Thursday, October 2, 2014

Open-source syringe pump

If you’re unlucky enough to have required precise, timed doses of drugs through an IV in hospital; or if you’ve worked in a lab where controlled amounts of chemicals have needed to be added to an experiment on schedule, you’ll be intimately familiar with syringe pumps. They look like this.

syringe pump

And they’re expensive. The one in the picture above, which was the cheapest I could find (in an admittedly very quick and dirty Googling session) costs $750. As with a lot of specialised scientific equipment, that means that it’s difficult for hospitals with restricted incomes, or for labs with a lot of overheads, to get their hands on as many as they need for their work. This applies to cash-strapped university departments and hospitals in your town every bit as much as it applies to organisations in the developing world: equipment like this can be prohibitively costly wherever you are.

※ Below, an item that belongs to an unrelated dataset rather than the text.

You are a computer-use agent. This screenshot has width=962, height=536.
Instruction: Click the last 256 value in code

Joshua Pearce led a team of graduates and undergraduates from Michigan Tech‘s Open Sustainability Technology Lab in a project that intended to do something about that. They have created an open-source, 3D-printed syringe pump that can be made for a fraction of the cost of existing pumps, using an off-the-shelf motor and bearings, which is driven by a Raspberry Pi. The whole system comes in at about $50: that’s a fifteenth the price of the pump in the picture above, and it performs exactly the same task, in exactly the same way.

open syringe pump

The plastic parts are made with a 3D printer; a Raspberry Pi acts as a control and calibration unit.

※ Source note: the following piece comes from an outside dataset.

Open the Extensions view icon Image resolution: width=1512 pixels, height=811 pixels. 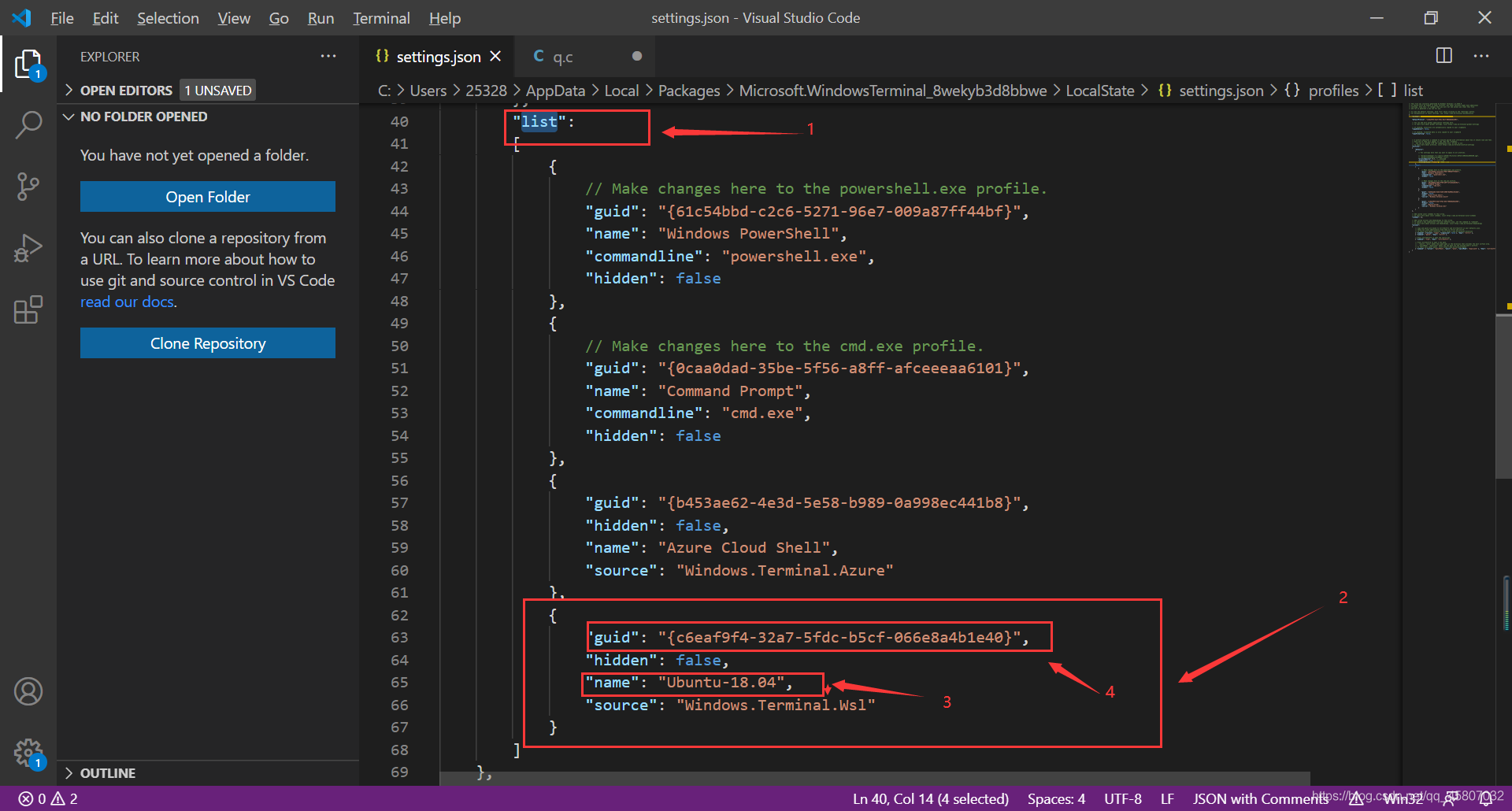(28, 309)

Megan Frost is a biological researcher at Michigan Tech, who has been using the open-source syringe pump in her work with cell cultures. She says:

"What's beautiful about what Joshua is doing is that it lets us run three or four experiments in parallel, because we can get the equipment for so much less," she said. "We'd always wanted to run experiments concurrently, but we couldn't because the syringe pumps cost so much. This has really opened doors for us."

Cost can be a devastating barrier to entry to the sciences, and for basic health needs like pharmaceuticals delivery. One of the things we were trying to address when we created the Pi was the high cost of computing. We’re strong believers in democratising access to technology, and this project’s a perfect example of how to do that.